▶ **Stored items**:
━━━━━━━━

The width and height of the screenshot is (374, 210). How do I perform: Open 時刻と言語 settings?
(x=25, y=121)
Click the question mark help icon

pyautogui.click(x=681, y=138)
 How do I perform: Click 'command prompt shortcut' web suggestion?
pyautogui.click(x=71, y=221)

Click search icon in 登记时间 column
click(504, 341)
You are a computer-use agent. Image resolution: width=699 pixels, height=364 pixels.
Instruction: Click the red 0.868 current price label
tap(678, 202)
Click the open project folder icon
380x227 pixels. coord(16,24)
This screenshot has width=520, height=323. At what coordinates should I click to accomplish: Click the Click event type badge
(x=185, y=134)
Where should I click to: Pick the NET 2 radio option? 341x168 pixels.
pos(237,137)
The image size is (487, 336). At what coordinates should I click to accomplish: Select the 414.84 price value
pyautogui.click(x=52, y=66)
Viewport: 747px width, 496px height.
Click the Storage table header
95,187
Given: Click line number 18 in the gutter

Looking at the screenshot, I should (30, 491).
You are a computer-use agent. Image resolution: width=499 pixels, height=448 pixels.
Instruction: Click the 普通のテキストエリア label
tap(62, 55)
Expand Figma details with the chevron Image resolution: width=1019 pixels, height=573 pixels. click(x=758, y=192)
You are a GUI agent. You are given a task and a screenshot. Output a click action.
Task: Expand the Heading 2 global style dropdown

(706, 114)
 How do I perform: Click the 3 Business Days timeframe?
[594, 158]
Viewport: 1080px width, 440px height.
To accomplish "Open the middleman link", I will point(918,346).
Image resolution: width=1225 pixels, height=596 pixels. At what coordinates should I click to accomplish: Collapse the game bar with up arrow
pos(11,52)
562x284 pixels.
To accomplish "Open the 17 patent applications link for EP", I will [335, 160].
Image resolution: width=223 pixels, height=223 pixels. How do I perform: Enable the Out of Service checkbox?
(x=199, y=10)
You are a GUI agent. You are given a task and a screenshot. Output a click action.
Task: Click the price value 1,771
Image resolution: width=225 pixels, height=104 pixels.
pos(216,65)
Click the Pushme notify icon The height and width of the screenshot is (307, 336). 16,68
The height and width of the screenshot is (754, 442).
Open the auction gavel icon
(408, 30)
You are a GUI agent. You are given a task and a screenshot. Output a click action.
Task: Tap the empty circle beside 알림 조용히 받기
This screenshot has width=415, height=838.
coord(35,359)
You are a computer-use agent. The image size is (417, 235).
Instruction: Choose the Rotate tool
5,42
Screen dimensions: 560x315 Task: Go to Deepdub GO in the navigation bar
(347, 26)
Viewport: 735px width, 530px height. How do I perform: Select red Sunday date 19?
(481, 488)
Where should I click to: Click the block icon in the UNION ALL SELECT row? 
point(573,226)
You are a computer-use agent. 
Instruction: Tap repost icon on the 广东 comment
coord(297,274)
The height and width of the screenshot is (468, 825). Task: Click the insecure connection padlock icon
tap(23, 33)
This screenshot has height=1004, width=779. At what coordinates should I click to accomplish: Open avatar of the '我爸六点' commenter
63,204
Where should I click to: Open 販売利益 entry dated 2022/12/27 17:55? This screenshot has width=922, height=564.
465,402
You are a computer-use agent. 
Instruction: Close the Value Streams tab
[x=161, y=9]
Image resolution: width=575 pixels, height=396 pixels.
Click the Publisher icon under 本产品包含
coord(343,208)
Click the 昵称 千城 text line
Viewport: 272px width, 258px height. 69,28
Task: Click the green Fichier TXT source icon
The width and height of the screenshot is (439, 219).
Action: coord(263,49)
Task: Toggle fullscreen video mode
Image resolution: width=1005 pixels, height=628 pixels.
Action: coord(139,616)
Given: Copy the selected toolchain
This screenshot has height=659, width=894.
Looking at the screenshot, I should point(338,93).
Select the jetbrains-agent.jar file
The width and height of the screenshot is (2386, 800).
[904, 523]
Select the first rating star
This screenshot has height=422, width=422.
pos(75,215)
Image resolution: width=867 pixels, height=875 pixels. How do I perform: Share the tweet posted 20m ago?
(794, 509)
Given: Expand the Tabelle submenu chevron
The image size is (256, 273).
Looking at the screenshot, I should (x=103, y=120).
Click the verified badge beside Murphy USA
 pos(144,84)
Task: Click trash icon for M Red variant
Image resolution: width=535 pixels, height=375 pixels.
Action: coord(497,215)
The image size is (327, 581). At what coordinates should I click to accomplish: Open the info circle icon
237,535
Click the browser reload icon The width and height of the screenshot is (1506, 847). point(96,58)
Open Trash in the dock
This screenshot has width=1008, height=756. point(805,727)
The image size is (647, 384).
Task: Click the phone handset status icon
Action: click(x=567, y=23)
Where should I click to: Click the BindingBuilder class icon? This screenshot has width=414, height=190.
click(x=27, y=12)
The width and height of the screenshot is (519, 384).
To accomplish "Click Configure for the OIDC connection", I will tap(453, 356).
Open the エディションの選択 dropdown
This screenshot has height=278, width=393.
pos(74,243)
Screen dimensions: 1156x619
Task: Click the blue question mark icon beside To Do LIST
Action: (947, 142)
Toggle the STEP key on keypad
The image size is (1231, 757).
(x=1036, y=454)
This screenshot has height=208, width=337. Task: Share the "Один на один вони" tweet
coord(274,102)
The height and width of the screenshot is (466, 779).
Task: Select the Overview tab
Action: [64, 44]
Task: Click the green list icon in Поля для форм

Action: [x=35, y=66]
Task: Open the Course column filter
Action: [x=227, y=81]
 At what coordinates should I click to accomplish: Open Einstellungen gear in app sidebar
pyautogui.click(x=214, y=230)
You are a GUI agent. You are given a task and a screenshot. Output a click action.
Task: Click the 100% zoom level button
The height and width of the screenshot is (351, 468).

━━━━━━━━

▶ **TASK PROMPT**: Among the records above, find the lines where the word "computer" appears and copy them.

▶ **FINISHED EXERCISE**:
You are a computer-use agent. Image resolution: width=699 pixels, height=364 pixels.
You are a computer-use agent. Image resolution: width=499 pixels, height=448 pixels.
You are a computer-use agent. The image size is (417, 235).
You are a computer-use agent. 
You are a computer-use agent. 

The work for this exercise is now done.